Imaginemos a un bebé o a un niño pequeño en plena formación: es un ser débil y
maleable que depende enteramente –porque no tiene otra salida– de lo que los
padres sientan y hagan por él1.
Todo niño necesita la compañía de un ser humano empático y no dominante para
crecer y estabilizarse. Pero, ¿qué le sucede a un niño cuando no encuentra esa
mirada empática y comprensiva que lo sostenga y lo aliente? ¿Cómo se defiende
en un clima de soledad e indiferencia o de desaprobación y censura constante?
Escondiendo sus verdaderos sentimientos: el llanto, la rabia, la tristeza o la
indignación, que serían las reacciones naturales ante el dolor. Aprende a bloquear
su capacidad de sentir para no sufrir, porque no le queda más remedio que
adaptarse y silenciar su dolor. Aprende a desconfiar de sus percepciones y a
mentir porque necesita negar la dolorosa realidad que lo circunda para conservar
la ilusión de que es querido porque, de lo contrario, no podría sobrevivir. Aprende
a bloquear su capacidad de pensar; tan frágil es la existencia al principio de
nuestra vida. Así aprendemos a enmudecer nuestros sentimientos y a reprimir
nuestro dolor; y con él enterramos también nuestra vitalidad y nuestros recursos.
La espontaneidad vital se va cercenando por esta temprana adaptación forzada; lo
que queda luego es la fatiga que dura toda la vida por esta práctica tan
generalizada del “no darse cuenta”, del no saber o no registrar lo que
verdaderamente uno quiere, siente y necesita.
El problema es que tanto jóvenes como adultos permanecen anclados en esta
trágica situación infantil.
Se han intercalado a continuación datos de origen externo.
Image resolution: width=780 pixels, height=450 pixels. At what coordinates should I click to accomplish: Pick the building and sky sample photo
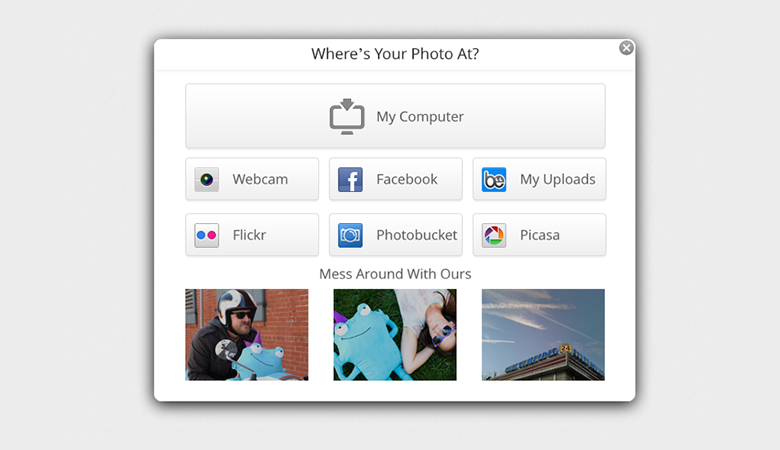pyautogui.click(x=543, y=335)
Tomar conciencia de esta situación no mata, libera.
Nuestro cuerpo es incapaz de vivir sin sentimientos auténticos, es el guardián de
nuestra verdad, nos avisa a través de síntomas físicos y emocionales de nuestra
identidad perdida, de lo más verdadero y profundo que tuvimos que sofocar para
sobrevivir.
Toda enfermedad es una vía de acceso –si estamos dispuestos y abiertos– a
nuestros verdaderos sentimientos y deseos que quedaron silenciados por el miedo
infantil y justificado de entonces2.
Ahora, como adultos, contamos con la posibilidad de salir de la sombra, percibir la
magnitud de las heridas padecidas en la infancia y desbloquear las partes más
preciadas y vitales de nuestro ser.
Hacerse adulto
Una vida emocional congelada, anhelos propios que se postergan una y otra vez,
confusión y desorientación interior en situaciones decisivas de nuestra vida,
dificultad para pensar y sentir con claridad, una conciencia anestesiada por el
autoengaño, actitudes forzadas e inauténticas… todas huellas de bloqueos, de
agujeros emocionales donde debería florecer una vida auténtica, rica y con
sentido; la que nos corresponde por haberla elegido.
Los adultos que conocen y viven con su historia –porque no la niegan– recuperan
un nuevo espacio de libertad: cuando accedemos a una auténtica comprensión
emocional de nosotros mismos, cuando hay empatía hacia nuestro destino infantil,
experimentamos una libertad interior, una incuestionable seguridad y una fuerza
para emplear de manera creativa, activa y constructiva nuestra historia, en lugar
de sufrir y seguir siendo víctimas inconscientes del pasado 4.
En muchos de nosotros, vive todavía el niño atemorizado y lleno de culpa, cuyos
miedos nunca pudieron ser escuchados, aceptados ni vividos de forma consciente.
La percepción de quiénes somos realmente, de lo que sentimos y necesitamos,
nos permite orientarnos mejor en el hoy y poder distinguirlo del ayer.
La paz y la alegría que muchas personas desean no vienen de afuera; el camino
hacia la madurez es el de una profunda empatía hacia uno mismo. ¿Cómo
podemos ser empáticos con los demás si no lo somos con nosotros? Podemos
recuperar nuestra capacidad original de amar y de comunicar en libertad en tanto
restablezcamos la confianza, el respeto y la lealtad a nuestro verdadero ser.
4. Esa trampa que nos parecía ineludible, esa herida incurable, ese dilema
insoluble, aquellos viejos bloqueos, de pronto resultan diferentes y abordables
porque dejamos de cargar con viejas culpas y temores.